#### [Try it]
If a picture appears in the records, skip it; copy everything else exactly.

--

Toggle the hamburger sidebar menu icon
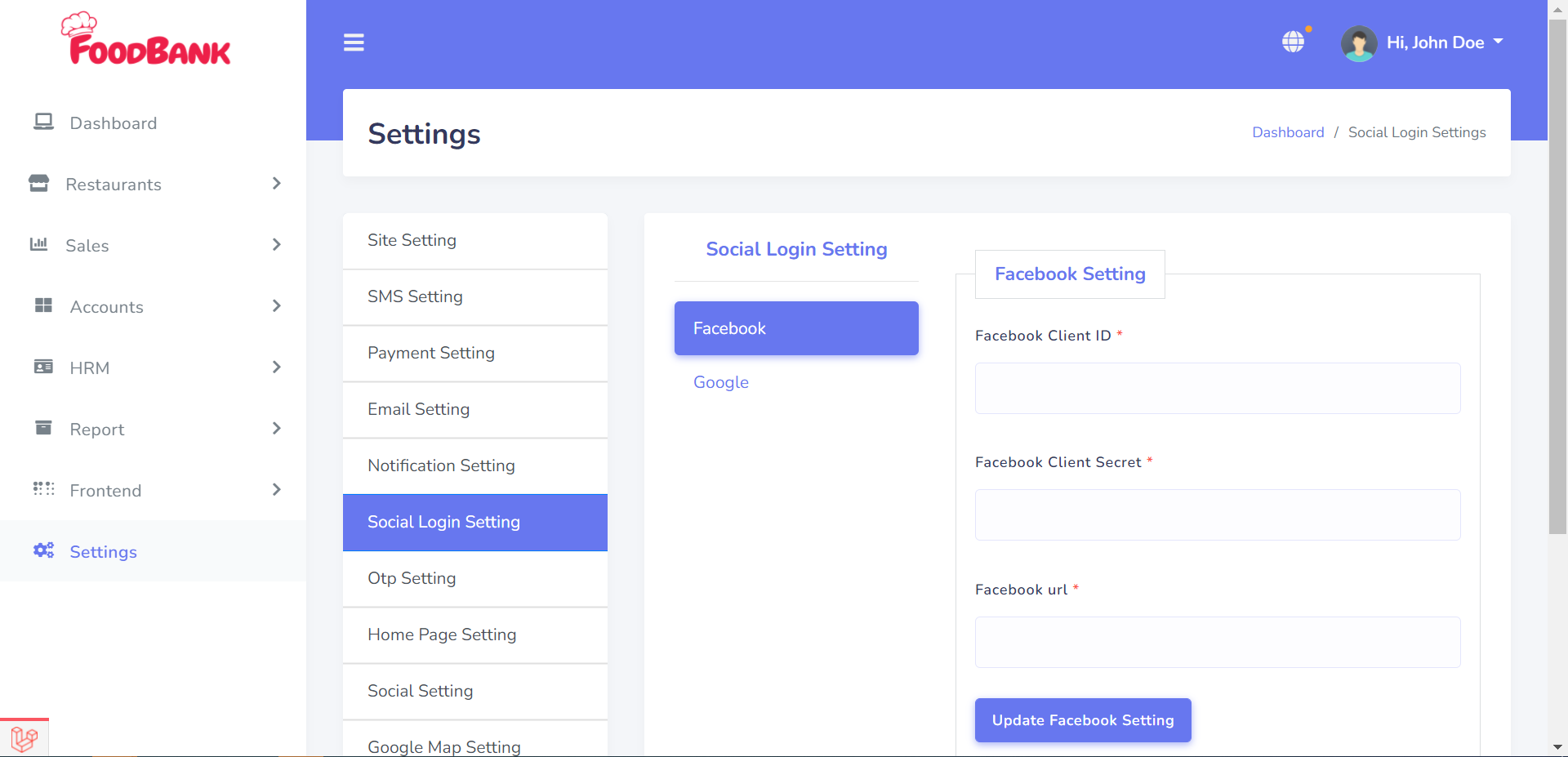This screenshot has height=757, width=1568. click(x=354, y=42)
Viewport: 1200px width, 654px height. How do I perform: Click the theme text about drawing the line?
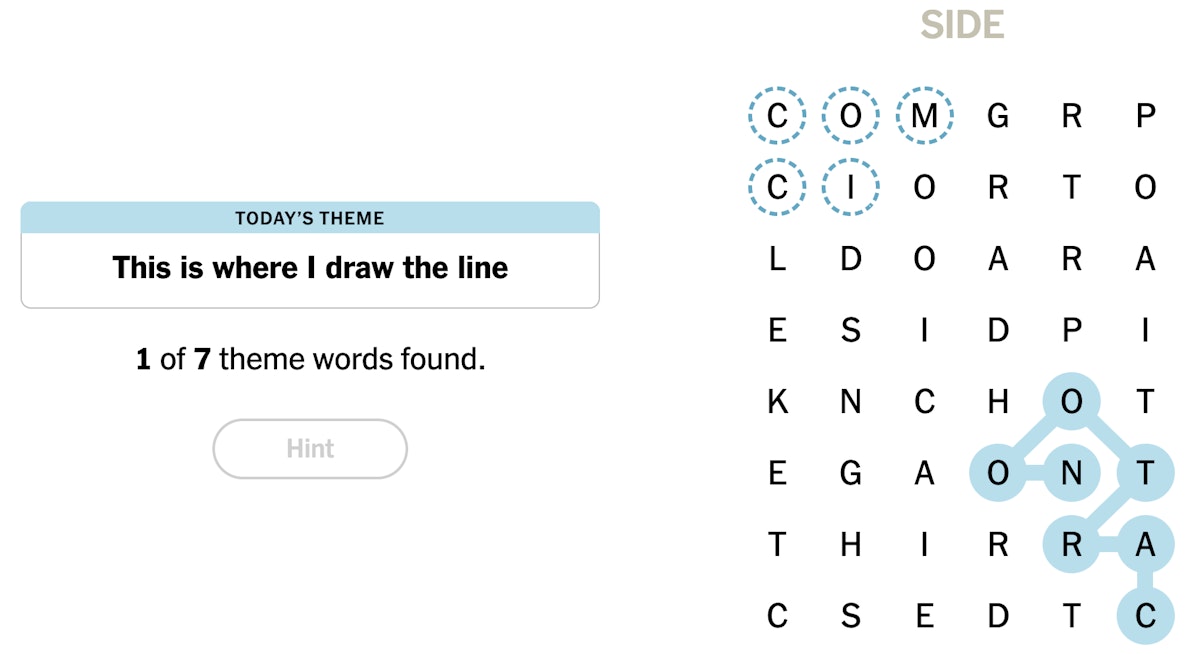310,268
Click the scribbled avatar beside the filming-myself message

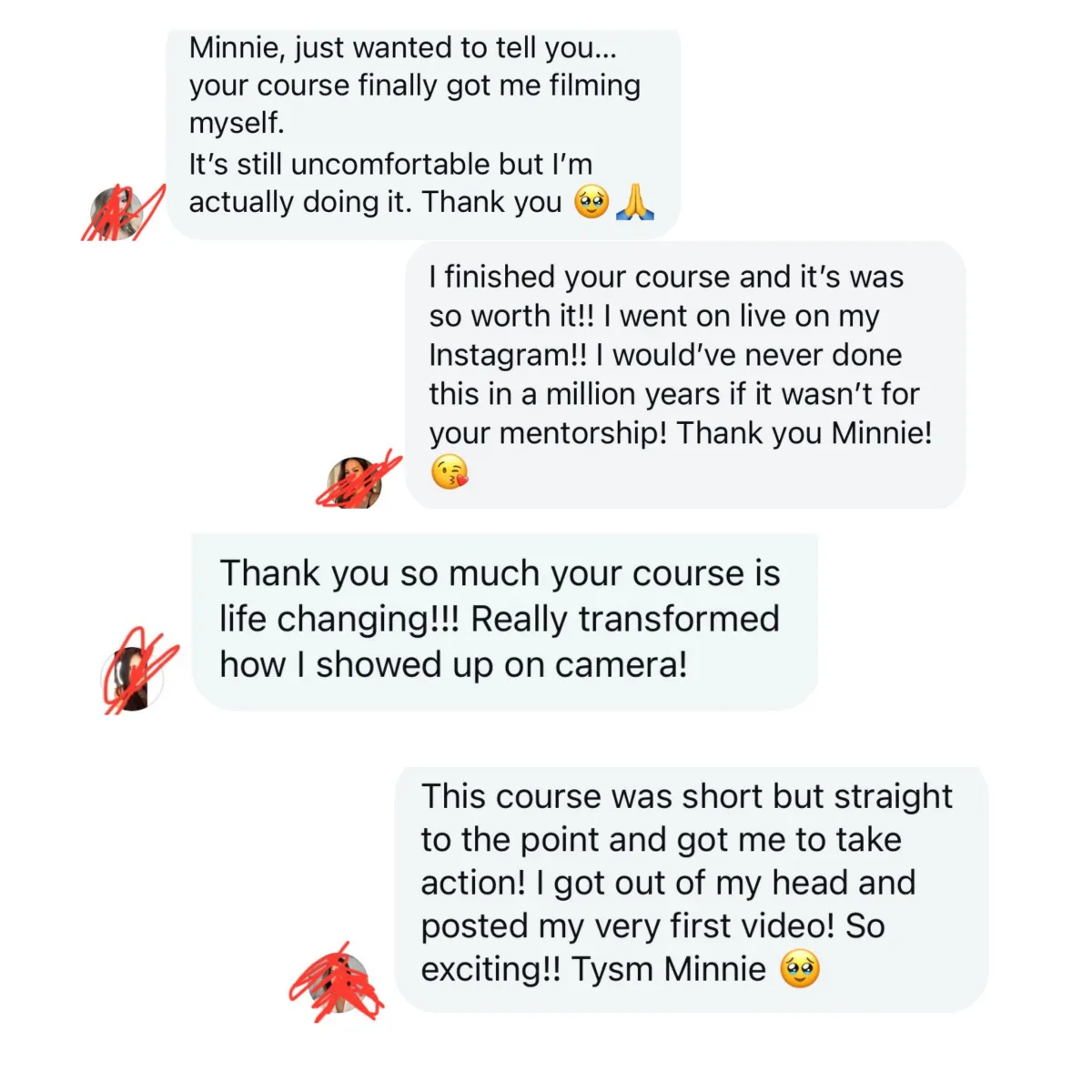tap(118, 213)
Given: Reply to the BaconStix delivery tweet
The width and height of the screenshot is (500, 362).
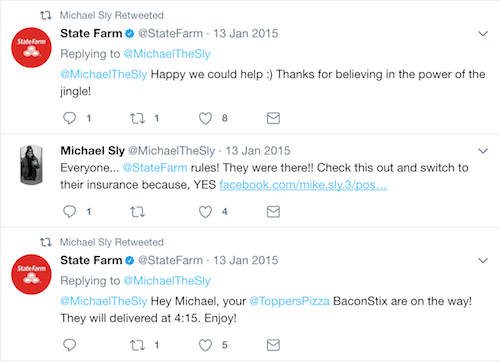Looking at the screenshot, I should coord(69,345).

--

#### [Your response]
Toggle the hamburger sidebar menu icon
This screenshot has height=757, width=1568. click(x=354, y=42)
Viewport: 1200px width, 654px height. How do I perform: Click the theme text about drawing the line?
310,268
Click the scribbled avatar beside the filming-myself message

tap(118, 213)
Given: Reply to the BaconStix delivery tweet
The width and height of the screenshot is (500, 362).
Looking at the screenshot, I should coord(69,345).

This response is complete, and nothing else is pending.